Thanks Ketan for pointing out the text that clarifies that the computed ti-lfa repair path may be different from the actual post-convergence path

As for the editorial suggestions, I agree with all of them. I have incorporated these changes and attached the diffs from the latest version (version -18) in this email


Ahmed




On 11/15/24 2:44 AM, Ketan Talaulikar wrote:
Hi Yingzhen/John/Ahmed/All,

I have some text suggestions for your consideration.


a) Abstract

v17
A key aspect of TI-LFA is the FRR path selection approach establishing protection over the expected post-convergence paths from the point of local repair, reducing the operational need to control the tie-breaks among various FRR options.

v18
Although not a TI-LFA requirement or constraint, TI-LFA also brings the benefit of the ability to provide a backup path that follows the expected post-convergence path, reducing the operational need to control the tie-breaks among various FRR options.

NEW
An *_important_* aspect of TI-LFA is the FRR path selection approach establishing protection over the expected post-convergence paths from the point of local repair, reducing the operational need to control the tie-breaks among various FRR options.


b) sec 6.1

v18
When a direct neighbor is in P(S,X) and Q(D,x) and the link to that direct neighbor is on the post-convergence path, the outgoing interface is set to that neighbor and the repair segment list SHOULD be empty.

NEW
When a direct neighbor is in P(S,X) and Q(D,x) and the link to that direct neighbor is on the post-convergence path, the outgoing interface is set to that neighbor and the repair segment list *_is_ *empty.


c) sec 6.2

v17
When a remote node R is in P(S,X) and Q(D,x) and on the post-convergence path, the repair list SHOULD be made of a single node segment to R and the outgoing interface SHOULD be set to the outgoing interface used to reach R.

v18
When a remote node R is in P(S,X) and Q(D,x) and on the post-convergence path, the repair list can be made of a single node segment to R and the outgoing interface set to the outgoing interface used to reach R, thereby minimizing the size of the repair-list while keeping the repair path on the post-convergence path.

NEW
When a remote node R is in P(S,X) and Q(D,x) and on the post-convergence path, the repair list is made of a single node segment to R and the outgoing interface *_is_ *set to the outgoing interface used to reach R.


d) sec 6.3

v17
When a node P is in P(S,X) and a node Q is in Q(D,x) and both are on the post-convergence path and both are adjacent to each other, the repair list SHOULD be made of two segments: A node segment to P (to be processed first), followed by an adjacency segment from P to Q.

v18
When a node P is in P(S,X) and a node Q is in Q(D,x) and both are on the post-convergence path and both are adjacent to each other, the repair list size can be minimized while keeping the repair path on the post-convergence path by constructing it from two segments: A node segment to P (to be processed first), followed by an adjacency segment from P to Q.

NEW
When a node P is in P(S,X) and a node Q is in Q(D,x) and both are on the post-convergence path and both are adjacent to each other, the repair list *_is_* made of two segments: A node segment to P (to be processed first), followed by an adjacency segment from P to Q.


e) sec 9

v17
An implementation MAY support TI-LFA to protect Node-SIDs associated to a FlexAlgo.
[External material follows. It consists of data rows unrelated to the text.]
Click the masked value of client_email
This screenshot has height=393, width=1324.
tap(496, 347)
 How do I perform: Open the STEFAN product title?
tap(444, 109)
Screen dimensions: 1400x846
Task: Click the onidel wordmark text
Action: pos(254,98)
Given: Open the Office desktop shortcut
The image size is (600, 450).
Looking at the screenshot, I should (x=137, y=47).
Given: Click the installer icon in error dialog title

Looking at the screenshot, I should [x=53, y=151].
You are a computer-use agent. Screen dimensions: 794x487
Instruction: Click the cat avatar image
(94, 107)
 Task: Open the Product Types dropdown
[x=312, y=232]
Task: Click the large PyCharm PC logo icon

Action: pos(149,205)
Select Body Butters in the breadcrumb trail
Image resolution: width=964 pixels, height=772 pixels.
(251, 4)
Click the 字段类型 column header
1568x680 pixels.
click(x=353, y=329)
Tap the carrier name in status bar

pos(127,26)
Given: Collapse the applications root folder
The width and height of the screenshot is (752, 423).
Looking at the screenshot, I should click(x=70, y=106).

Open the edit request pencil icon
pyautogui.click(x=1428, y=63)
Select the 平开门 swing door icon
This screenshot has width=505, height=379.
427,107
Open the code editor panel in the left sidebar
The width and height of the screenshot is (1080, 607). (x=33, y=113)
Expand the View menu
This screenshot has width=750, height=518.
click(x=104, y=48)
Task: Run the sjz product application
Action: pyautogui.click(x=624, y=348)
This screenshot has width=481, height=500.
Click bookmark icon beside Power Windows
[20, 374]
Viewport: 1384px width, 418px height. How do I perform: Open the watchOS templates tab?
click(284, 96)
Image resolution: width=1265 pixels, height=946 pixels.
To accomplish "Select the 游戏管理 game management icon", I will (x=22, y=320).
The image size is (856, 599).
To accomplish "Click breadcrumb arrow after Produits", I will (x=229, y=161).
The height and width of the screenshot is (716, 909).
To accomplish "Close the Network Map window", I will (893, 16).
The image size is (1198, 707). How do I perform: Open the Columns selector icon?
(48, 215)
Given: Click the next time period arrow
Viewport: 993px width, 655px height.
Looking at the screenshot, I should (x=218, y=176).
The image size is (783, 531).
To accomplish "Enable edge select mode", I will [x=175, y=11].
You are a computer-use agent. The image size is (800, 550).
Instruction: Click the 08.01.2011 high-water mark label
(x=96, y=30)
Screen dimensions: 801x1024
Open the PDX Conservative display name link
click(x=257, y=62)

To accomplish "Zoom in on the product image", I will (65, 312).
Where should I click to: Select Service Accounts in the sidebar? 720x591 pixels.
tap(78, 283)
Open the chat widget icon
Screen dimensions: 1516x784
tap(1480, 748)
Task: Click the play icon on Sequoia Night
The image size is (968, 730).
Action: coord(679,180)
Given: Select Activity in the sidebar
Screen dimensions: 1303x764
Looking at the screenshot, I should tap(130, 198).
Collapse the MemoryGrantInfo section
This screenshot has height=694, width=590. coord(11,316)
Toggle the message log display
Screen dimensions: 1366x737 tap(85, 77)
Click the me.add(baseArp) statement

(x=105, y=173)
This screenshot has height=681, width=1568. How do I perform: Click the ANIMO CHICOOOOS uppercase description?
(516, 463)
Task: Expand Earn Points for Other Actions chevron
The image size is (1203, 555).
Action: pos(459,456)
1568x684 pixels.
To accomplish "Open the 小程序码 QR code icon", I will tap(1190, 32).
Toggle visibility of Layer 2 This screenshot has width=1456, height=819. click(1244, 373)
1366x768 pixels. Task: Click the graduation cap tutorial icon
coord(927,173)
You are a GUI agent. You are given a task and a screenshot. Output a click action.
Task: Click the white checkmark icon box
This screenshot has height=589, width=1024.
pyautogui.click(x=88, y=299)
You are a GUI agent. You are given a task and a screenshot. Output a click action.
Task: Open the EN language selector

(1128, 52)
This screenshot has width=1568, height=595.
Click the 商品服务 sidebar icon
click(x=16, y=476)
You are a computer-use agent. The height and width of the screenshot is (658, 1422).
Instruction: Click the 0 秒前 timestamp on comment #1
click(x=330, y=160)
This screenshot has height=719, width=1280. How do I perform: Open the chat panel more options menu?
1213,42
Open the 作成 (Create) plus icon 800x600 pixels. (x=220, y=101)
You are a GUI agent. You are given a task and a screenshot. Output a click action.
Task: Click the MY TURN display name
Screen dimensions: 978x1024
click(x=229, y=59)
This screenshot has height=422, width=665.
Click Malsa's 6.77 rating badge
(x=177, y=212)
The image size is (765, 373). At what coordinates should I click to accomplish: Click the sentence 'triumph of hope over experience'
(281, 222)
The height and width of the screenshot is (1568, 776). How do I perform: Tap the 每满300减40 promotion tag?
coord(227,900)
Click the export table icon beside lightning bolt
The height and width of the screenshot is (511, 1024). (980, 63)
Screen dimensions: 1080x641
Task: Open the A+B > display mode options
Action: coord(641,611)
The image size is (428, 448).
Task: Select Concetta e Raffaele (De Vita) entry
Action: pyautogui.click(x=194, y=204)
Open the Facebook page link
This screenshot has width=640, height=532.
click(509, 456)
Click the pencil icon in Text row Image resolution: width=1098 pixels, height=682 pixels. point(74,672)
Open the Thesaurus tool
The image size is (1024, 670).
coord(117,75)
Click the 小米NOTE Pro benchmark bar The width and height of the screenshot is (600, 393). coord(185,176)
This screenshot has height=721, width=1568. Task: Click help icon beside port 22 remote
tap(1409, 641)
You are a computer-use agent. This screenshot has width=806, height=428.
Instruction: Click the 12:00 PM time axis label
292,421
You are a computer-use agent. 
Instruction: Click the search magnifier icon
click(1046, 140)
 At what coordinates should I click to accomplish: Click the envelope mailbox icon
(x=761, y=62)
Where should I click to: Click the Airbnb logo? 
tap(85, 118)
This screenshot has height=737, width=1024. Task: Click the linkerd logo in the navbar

In such a case, rather than computing the expected post-convergence path based on the regular SPF, an implementation SHOULD use the constrained SPF algorithm bound to the FlexAlgo (using the Flex Algo Definition) instead of the regular Dijkstra in all the SPF/rSPF computations that are occurring during the TI-LFA computation. This includes the computation of the P-Space and Q-Space as well as the post-convergence path. An implementation MUST only use Node-SIDs bound to the FlexAlgo and/or Adj-SIDs that are unprotected or, in case of SRv6, adj-SIDs that are bound to the FlexAlgo to build the repair list.

v18
An implementation MAY support TI-LFA to protect Node-SIDs associated to a FlexAlgo. In such a case, rather than computing the expected post-convergence path based on the regular SPF, an implementation MAY use the constrained SPF algorithm bound to the FlexAlgo (using the Flex Algo Definition) instead of the regular Dijkstra in all the SPF/rSPF computations that are occurring during the TI-LFA computation. This includes the computation of the P-Space and Q-Space as well as the post-convergence path. If an implementation uses the constrained SPF algorithm bound to the FlexAlgo, then the implementation MUST only use Node-SIDs bound to the FlexAlgo and/or Adj-SIDs that are unprotected or, in case of SRv6, adj-SIDs that are bound to the FlexAlgo to build the repair list.

NEW
An implementation MAY support TI-LFA to protect Node-SIDs associated *_with_* a Flex Algo. In such a case, rather than computing the expected post-convergence path based on the regular SPF, an implementation *_SHOULD_ *use the constrained SPF algorithm bound to the Flex Algo (using the Flex Algo Definition) instead of the regular Dijkstra in all the SPF/rSPF computations that are occurring during the TI-LFA computation. This includes the computation of the P-Space and Q-Space as well as the post-convergence path. *_Furthermore, the implementation SHOULD only use Node-SIDs/Adj-SIDs bound to the Flex Algo and/or unprotected Adj-SIDs of the regular SPF to build the repair list. The use of regular Dijkstra for the TI-LFA computation or building of the repair path using SIDs other than those recommended does not ensure that the traffic going over TI-LFA repair path during the fast-reroute period is honoring the Flex Algo constraints._*


In addition to the above text change suggestions, I would remind that strict following of post-convergence is not guaranteed by TI-LFA as it depends on the protection scheme selected. There is the following text that explains this scenario in Appendix A.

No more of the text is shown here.